According to the Guardian, contracting records tied to the Board of Peace describe a plan for a roughly 350‑acre compound in southern Gaza designed to house about 5,000 personnel. The documents envision a phased buildout to an operating base roughly 1,400 meters by 1,100 meters, ringed by 26 trailer‑mounted armored watchtowers, barbed wire, bunkers, a small‑arms range, and warehouses for equipment. Contractors are instructed to conduct geophysical surveys to identify voids and tunnels—an unusually candid acknowledgment that “reconstruction governance” in Gaza begins with counter‑tunnel engineering.

The base is framed as the hub for a future International Stabilization Force (ISF), a multinational force meant to secure Gaza’s border, protect civilians, and train “vetted Palestinian police forces,” the Guardian reports, citing UN descriptions. The documents raise questions modern international law rarely answers in public: rules of engagement, what happens if Israel resumes large‑scale strikes, whether the ISF is expected to disarm Hamas (an Israeli condition for reconstruction), and who actually commands the chain of force when “multinational” troops operate from a base contracted through a Trump‑chaired entity.
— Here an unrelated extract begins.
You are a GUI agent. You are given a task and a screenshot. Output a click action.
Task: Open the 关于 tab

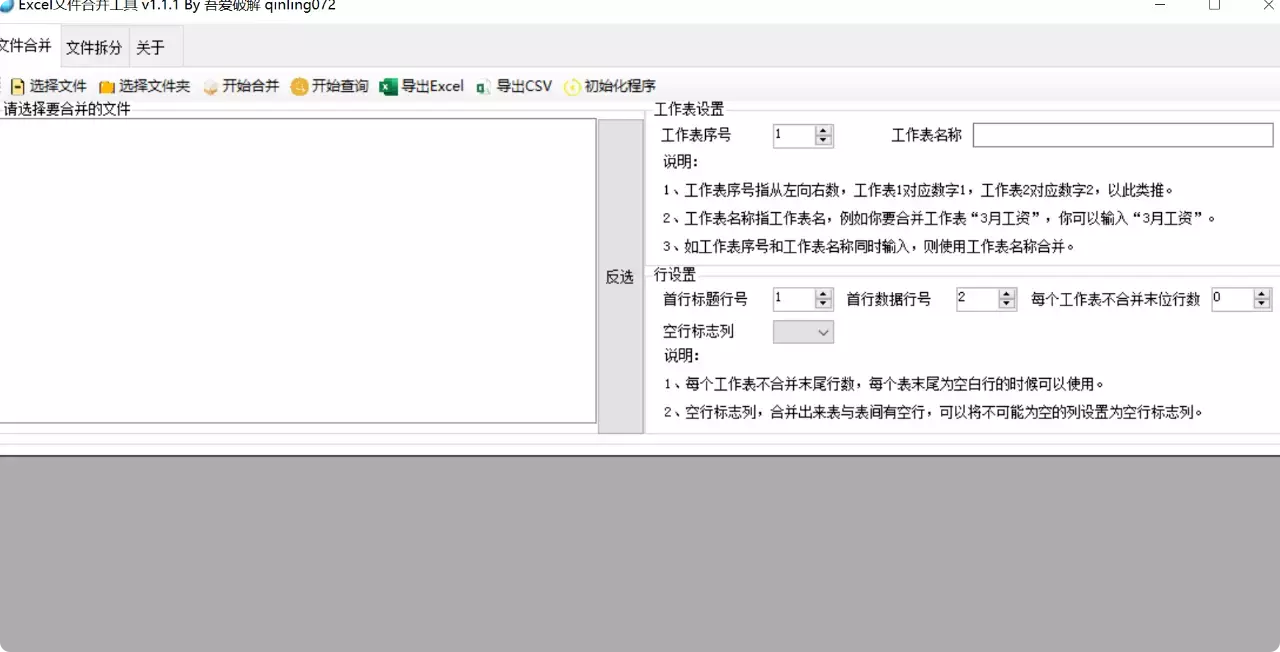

The Board of Peace’s legal architecture is central. The Guardian quotes Rutgers law professor Adil Haque calling it “a kind of legal fiction,” nominally separate from both the UN and the US while functioning as an “empty shell” for Washington. The UN Security Council has reportedly authorized the Board to establish the ISF—an odd sentence in itself, since the body is simultaneously sold as a workaround for the UN’s slower, more pluralistic machinery.

The membership roster underlines the concept: a fee‑paying club heavy on regimes that don’t lose sleep over governance optics. In a separate Guardian piece, the inaugural Washington meeting is described as attracting representatives from states ranked “Not Free” by Freedom House, including Egypt and Turkey, while several European democracies reportedly avoid full participation or send “observers.” Israel is represented by foreign minister Gideon Sa’ar.

Funding and procurement look equally bespoke. Contractors told the Guardian that discussions with US officials often happen on Signal rather than official email—convenient for speed, less so for oversight. Meanwhile, Indonesia has reportedly offered up to 8,000 troops: rich states design the governance vehicle; other states supply manpower; and Gaza supplies the terrain.

If the Board of Peace is meant to be “the most consequential international body in history,” as Trump has claimed, it is at least honest about one thing. Consequence, in geopolitics, is measured in perimeter fencing, not press releases.